Snowflake and BigQuery are quite expensive for big datasets. Databricks Delta La...

georgewfraser · on Sept 21, 2020

> Snowflake and BigQuery are quite expensive for big datasets.

This is just flatly untrue---they are nearly the same cost/TB as object storage, and they store everything in compressed columnarized format, so they're about as efficient as you can get.

I have heard many people make the same claim. I can't figure it out. Is there something wrong with my calculator???

bwc150 · on Sept 21, 2020

The storage costs are only a tiny fraction of the costs involved with accessing and analyzing the data using snowflake "credits"

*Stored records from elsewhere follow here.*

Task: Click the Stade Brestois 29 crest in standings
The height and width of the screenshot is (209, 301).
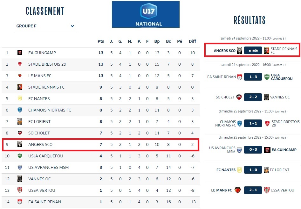Action: (x=20, y=64)
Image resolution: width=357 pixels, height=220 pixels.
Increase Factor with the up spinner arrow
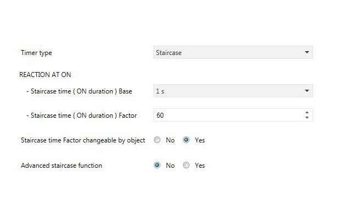click(306, 113)
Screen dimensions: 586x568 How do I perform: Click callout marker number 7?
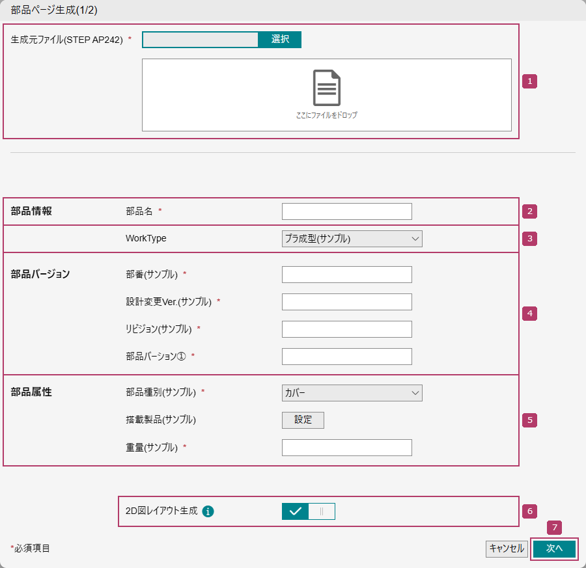[x=554, y=528]
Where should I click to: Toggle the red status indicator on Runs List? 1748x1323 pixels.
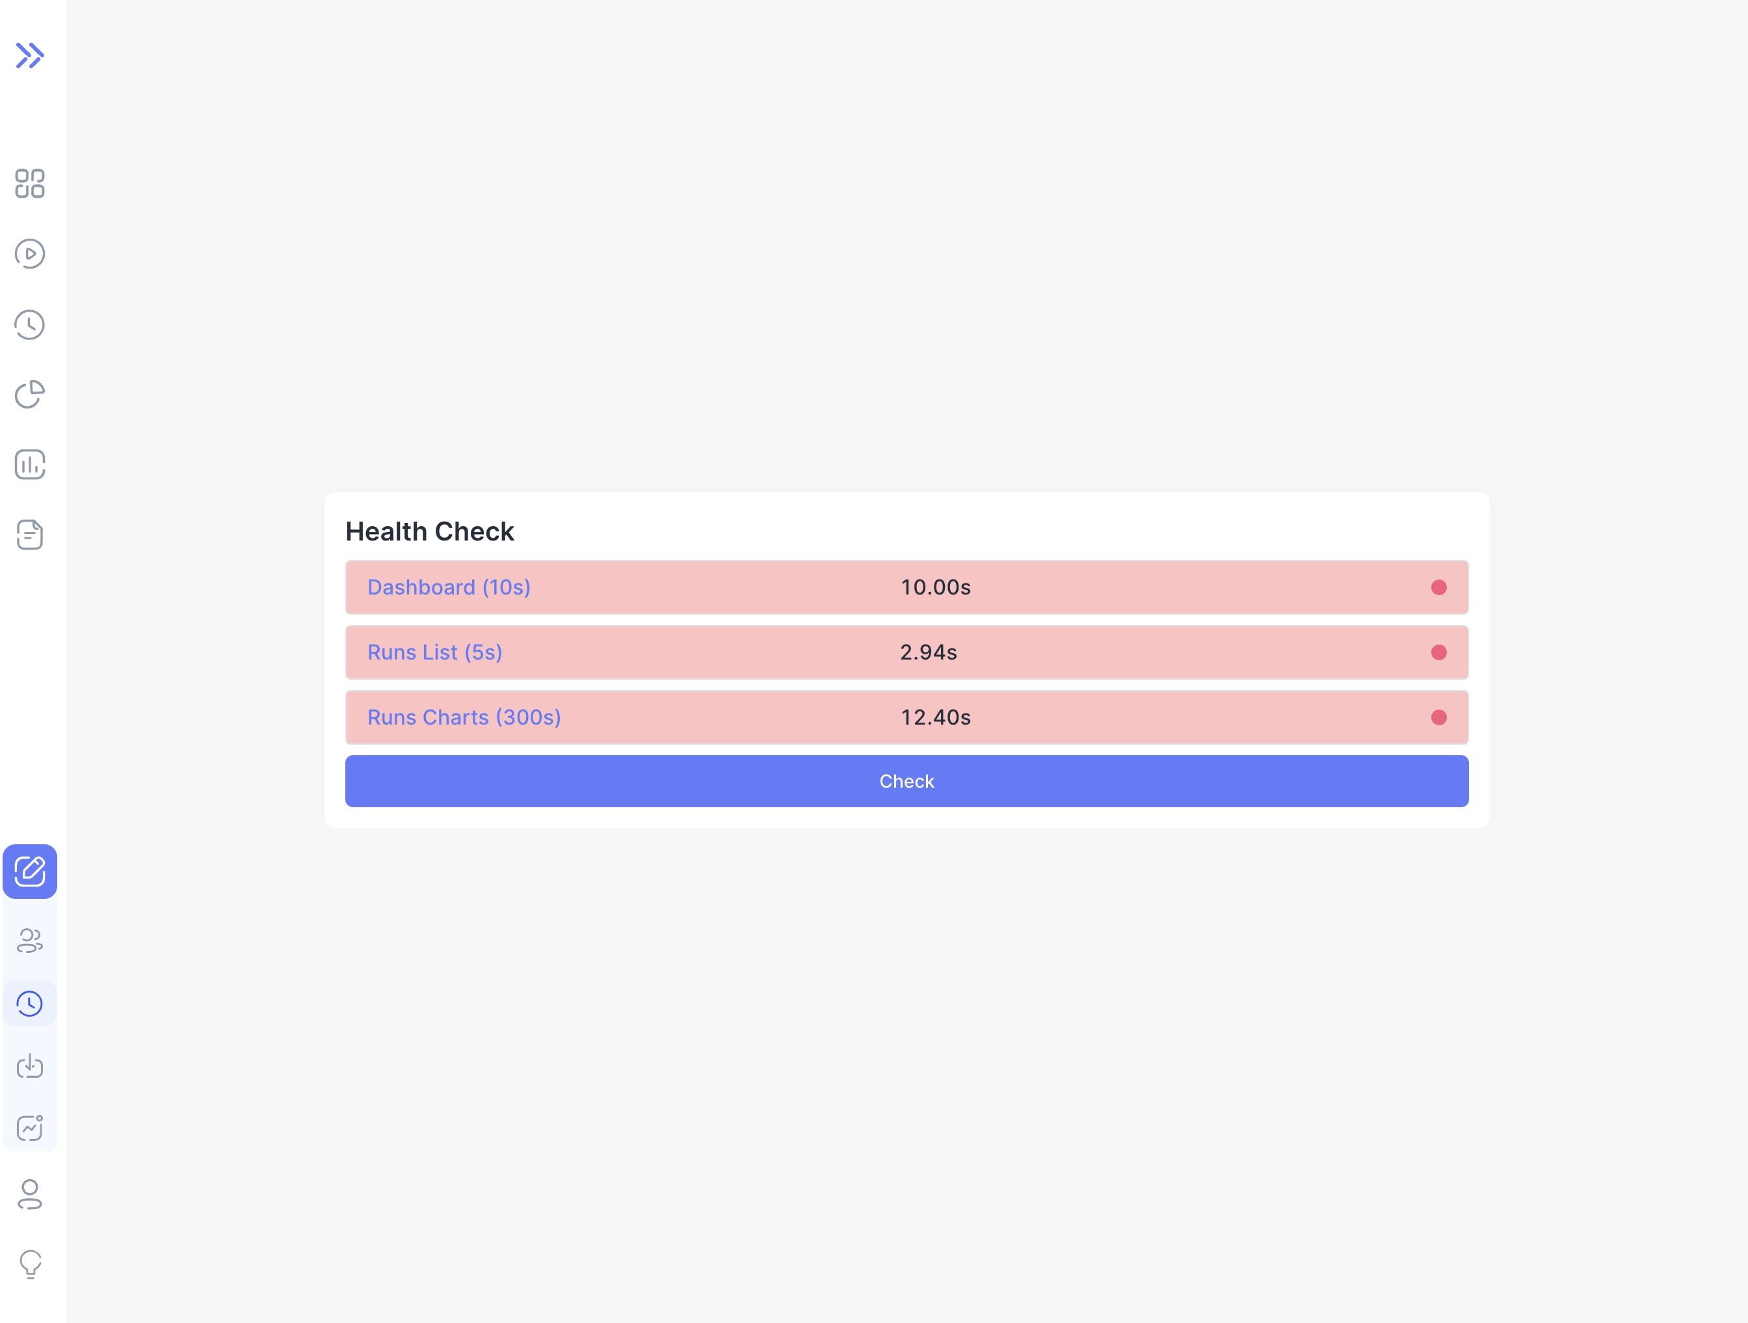tap(1440, 652)
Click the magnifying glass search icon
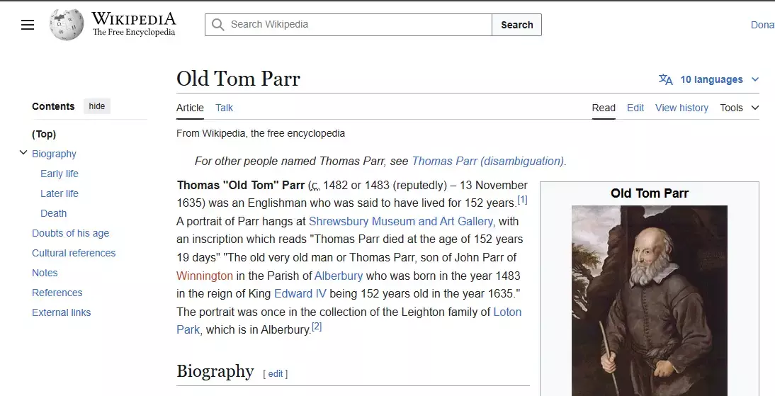This screenshot has height=396, width=775. pos(218,25)
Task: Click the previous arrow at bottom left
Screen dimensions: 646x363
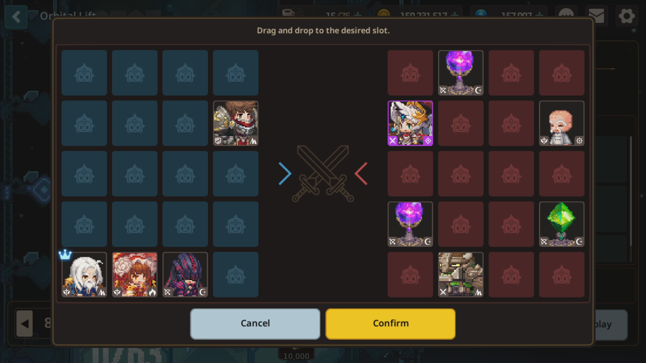Action: click(25, 323)
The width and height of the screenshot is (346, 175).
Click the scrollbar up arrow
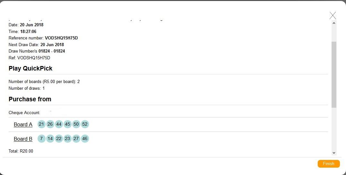(x=334, y=23)
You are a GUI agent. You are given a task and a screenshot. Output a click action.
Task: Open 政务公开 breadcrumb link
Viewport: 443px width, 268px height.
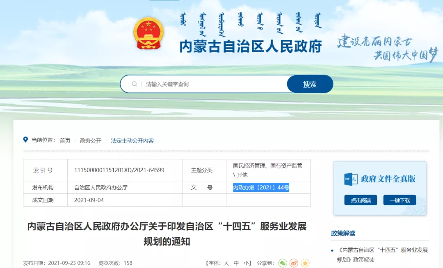click(91, 141)
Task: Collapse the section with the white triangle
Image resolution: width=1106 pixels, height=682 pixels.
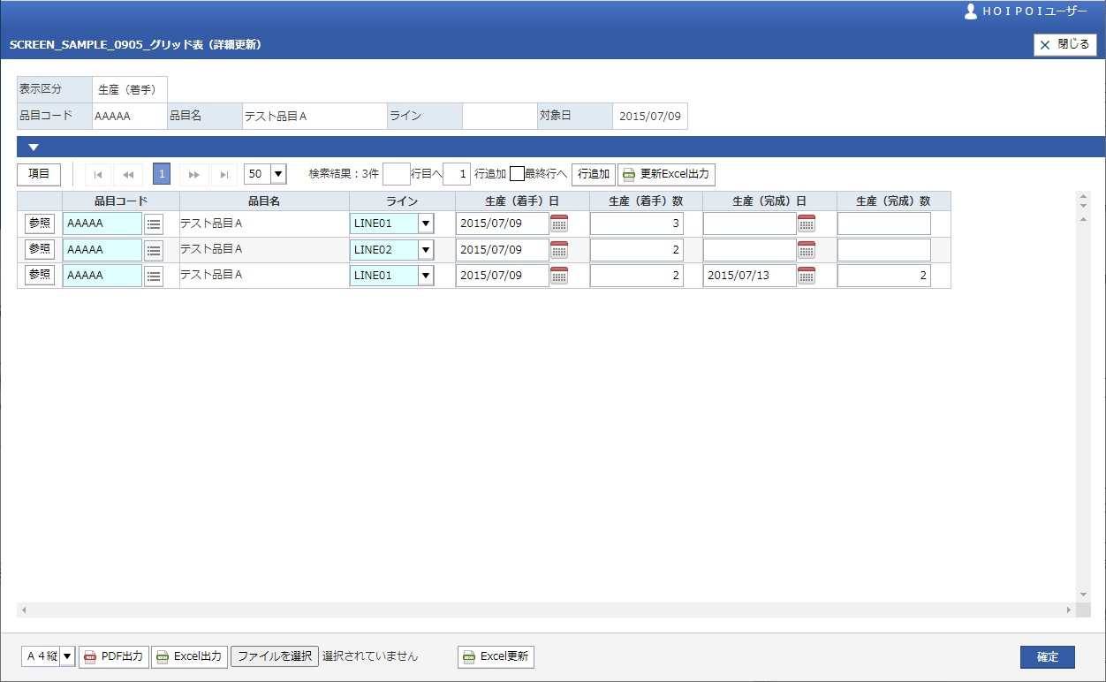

georgewfraser · on Sept 21, 2020

For sure, but you're not going to fix that by making your own data lake using, for example, Parquet-on-S3. You're still going to pay the cost of compute when you analyze that data, and a well-optimized commercial database system is extremely hard to beat. Even if you look at Presto, and you exclude the people costs of managing it yourself, it still can't beat the commercial systems: https://fivetran.com/blog/warehouse-benchmark

hodgesrm · on Sept 22, 2020

That's because Snowflake happens to charge relatively little for backing storage at the moment. As I recall it's about the same as object storage. Virtual data warehouses on the other hand are quite expensive, especially if they have a lot of compute.